Photo Credit: Nemes Laszlo
Physician’s Weekly reviewed renal cell carcinoma (RCC)-targeted research presented at the 2024 ESMO annual meeting.
Using Minimal Residual Disease as a Prognostic Marker
Clear cell RCC (ccRCC) is a highly lethal urological cancer with substantial tumor heterogeneity, making reliable biomarkers essential for prognosis. The role of Minimal Residual Disease (MRD) as a prognostic marker in ccRCC is still uncertain. One study analyzed MRD using a customized panel based on whole exome sequencing (WES) of tumor tissue to identify clonal mutations, which were then tracked in blood samples taken preoperatively and at several postoperative intervals.

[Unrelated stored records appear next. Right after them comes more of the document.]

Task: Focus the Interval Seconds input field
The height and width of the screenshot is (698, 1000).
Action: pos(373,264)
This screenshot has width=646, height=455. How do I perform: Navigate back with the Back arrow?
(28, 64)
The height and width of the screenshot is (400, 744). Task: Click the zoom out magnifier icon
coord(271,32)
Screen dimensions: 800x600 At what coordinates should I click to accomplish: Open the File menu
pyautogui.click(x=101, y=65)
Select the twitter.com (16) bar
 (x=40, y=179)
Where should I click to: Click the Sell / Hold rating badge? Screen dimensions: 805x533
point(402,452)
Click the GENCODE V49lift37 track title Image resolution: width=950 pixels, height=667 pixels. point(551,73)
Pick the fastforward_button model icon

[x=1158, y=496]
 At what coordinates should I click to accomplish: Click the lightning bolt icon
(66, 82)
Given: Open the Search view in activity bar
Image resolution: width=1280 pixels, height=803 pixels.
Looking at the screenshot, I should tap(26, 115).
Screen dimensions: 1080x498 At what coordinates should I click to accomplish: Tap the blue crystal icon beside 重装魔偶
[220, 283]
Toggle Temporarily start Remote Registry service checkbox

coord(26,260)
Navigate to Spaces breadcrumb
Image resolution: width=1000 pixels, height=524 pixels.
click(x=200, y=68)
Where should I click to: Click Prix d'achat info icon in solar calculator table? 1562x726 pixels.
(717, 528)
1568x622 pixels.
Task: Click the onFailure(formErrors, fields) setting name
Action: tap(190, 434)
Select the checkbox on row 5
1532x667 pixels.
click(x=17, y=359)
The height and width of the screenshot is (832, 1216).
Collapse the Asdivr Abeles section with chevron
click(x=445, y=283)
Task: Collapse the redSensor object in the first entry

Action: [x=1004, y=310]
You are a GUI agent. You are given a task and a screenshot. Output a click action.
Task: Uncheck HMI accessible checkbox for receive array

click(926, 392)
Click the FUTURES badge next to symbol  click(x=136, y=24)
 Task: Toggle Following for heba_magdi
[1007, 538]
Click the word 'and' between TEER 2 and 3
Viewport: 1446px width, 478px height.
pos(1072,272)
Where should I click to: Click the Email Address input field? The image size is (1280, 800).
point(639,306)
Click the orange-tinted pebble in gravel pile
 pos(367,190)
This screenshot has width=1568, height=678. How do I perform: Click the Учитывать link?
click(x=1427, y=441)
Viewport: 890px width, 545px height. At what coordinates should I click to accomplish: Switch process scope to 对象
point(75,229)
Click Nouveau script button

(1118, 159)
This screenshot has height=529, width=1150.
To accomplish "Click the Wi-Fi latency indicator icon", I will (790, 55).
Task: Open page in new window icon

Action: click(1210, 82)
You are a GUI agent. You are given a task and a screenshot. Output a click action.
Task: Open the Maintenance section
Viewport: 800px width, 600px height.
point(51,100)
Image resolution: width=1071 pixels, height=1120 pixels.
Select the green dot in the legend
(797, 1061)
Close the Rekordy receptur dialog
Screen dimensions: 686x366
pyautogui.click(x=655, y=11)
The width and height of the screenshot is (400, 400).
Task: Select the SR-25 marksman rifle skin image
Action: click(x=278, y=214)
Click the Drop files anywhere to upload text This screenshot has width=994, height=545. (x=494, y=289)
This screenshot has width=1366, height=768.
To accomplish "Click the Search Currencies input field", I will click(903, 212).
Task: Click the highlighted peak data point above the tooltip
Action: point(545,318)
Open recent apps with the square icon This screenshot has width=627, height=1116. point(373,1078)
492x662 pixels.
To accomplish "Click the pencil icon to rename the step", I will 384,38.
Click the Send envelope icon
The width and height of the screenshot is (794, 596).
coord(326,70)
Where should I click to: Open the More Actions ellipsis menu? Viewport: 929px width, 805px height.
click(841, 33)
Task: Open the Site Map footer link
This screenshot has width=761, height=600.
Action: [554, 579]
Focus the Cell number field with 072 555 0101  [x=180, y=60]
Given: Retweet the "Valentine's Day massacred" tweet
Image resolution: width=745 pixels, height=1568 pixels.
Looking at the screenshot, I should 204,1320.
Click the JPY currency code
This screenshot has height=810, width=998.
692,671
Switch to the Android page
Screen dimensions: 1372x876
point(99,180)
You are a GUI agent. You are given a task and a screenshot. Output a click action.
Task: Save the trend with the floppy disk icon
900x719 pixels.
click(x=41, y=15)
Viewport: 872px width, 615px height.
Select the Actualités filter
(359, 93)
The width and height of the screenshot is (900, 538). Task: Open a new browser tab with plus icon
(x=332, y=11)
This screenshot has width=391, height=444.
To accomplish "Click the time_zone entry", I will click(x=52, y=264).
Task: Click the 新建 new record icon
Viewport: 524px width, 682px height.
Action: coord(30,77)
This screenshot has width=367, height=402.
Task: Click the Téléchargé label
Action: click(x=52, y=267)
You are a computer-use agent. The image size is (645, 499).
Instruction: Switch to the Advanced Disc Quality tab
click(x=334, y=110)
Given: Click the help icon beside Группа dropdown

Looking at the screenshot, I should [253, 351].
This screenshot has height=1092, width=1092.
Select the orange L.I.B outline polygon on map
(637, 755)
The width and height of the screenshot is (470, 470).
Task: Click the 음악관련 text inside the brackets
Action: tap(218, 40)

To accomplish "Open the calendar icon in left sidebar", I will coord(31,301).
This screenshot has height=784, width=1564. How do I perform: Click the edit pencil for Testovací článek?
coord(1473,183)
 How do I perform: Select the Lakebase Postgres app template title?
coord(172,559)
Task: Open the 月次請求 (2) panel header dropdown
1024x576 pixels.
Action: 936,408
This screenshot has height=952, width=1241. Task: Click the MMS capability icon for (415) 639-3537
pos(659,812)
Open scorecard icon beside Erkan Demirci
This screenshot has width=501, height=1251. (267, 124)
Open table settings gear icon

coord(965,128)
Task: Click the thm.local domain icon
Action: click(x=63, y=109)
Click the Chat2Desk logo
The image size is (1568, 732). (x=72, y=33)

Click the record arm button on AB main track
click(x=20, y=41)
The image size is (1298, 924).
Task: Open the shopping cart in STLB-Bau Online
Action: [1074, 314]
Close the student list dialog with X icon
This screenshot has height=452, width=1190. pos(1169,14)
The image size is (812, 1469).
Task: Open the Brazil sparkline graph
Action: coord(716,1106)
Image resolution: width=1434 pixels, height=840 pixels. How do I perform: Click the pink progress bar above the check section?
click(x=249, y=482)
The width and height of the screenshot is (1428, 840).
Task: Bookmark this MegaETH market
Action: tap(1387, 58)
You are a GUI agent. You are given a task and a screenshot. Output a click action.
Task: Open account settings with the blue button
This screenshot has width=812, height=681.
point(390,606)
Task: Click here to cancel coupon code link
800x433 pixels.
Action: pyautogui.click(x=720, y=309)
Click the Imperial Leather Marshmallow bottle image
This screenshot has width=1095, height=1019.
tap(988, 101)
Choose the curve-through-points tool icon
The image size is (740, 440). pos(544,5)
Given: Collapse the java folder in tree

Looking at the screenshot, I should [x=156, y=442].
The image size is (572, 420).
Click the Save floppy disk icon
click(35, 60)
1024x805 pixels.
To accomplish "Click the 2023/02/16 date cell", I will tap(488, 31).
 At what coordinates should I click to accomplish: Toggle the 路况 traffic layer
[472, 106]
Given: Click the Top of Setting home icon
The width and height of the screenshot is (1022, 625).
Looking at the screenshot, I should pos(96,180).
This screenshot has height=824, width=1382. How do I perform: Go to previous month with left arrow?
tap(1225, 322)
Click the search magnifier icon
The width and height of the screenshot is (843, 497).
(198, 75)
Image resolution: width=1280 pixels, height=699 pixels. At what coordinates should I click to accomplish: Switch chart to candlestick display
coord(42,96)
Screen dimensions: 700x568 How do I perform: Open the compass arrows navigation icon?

There were 70 patients with ccRCC examined, with a significant portion of mutated genes found to be unique to individual patients. Tumor-informed MRD demonstrated higher accuracy than standard panel-based MRD. Preoperative MRD positivity correlated with tumor stage, showing 39.1% in stage pT1-2, 72.2% in stage pT3, and 100% in stage pT4. The negative predictive value (NPV) of MRD was 100%, indicating reliable recurrence prediction. However, the positive predictive value (PPV) was 42.9%, indicating less certainty in predicting recurrence. Early findings suggest tumor-informed MRD’s potential for predicting ccRCC recurrence and metastasis, emphasizing the need for ongoing MRD monitoring to improve long-term prognosis assessment.
Epigenomic Profiling of Cell-Free DNA in tRCC
Translocation RCC (tRCC) is an aggressive kidney cancer subtype, typically driven by TFE3 gene fusions, and is often misclassified due to histologic similarities with other RCC types. Accurate diagnostic methods for this distinct molecular subtype are urgently needed. This study explored epigenomic profiling of cell-free DNA (cfDNA) from blood plasma as a method to detect tRCC and distinguish it from clear cell RCC (ccRCC).
Researchers analyzed gene expression, methylation, and regulatory elements (REs) specific to tRCC and ccRCC in cell lines. Plasma samples from metastatic patients with tRCC and ccRCC, as well as healthy controls, underwent various epigenomic profiling techniques, including cfChIP-seq for H3K4me3 and H3K27ac markers. Results showed that H3K27ac and H3K4me3 signals were significantly elevated in tRCC compared to healthy samples, with H3K27ac also distinguishing tRCC from ccRCC (P<10^-4, AUROC=0.95). Methylation profiling alone was ineffective for discrimination.
The findings suggest that cfChIP-seq is a promising tool for identifying tRCC and differentiating it from ccRCC and healthy plasma, highlighting its potential for non-invasive diagnosis and informing targeted therapies.
Plasma Proteomic Model to Help Detect Treatment Benefits
PROphetNSCLC, a plasma proteomic model designed to predict benefit from PD-(L)1 inhibitor-based therapy in metastatic non-small cell lung cancer (NSCLC), was evaluated for its predictive value in RCC. This study analyzed pre-treatment plasma samples and clinical data from 201 RCC patients treated with either VEGFR TKI inhibitors, immune checkpoint inhibitors (ICI), or a combination of both.
Patients were categorized as PROphet-positive or PROphet-negative based on plasma proteomic profiles. Kaplan-Meier and Cox analyses showed that PROphet-positive RCC patients (n=143) had significantly improved overall survival (OS) compared to PROphet-negative patients (n=58), with a median OS of 57.5 versus 18.4 months (HR=0.22, P<0.0001). This OS advantage held after adjusting for treatment type and other risk factors (HR=0.21, P<0.0001). PROphet-positive patients also showed better progression-free survival (PFS) than PROphet-negative patients (median PFS 15.6 vs. 8.3 months, HR=0.59, P=0.01).
These findings suggest that proteomic features predictive of outcomes may be shared across cancer types, supporting the utility of PROphetNSCLC in RCC. Ongoing research aims to clarify proteomic markers linked to specific responses to VEGFR TKI versus ICI therapies in RCC.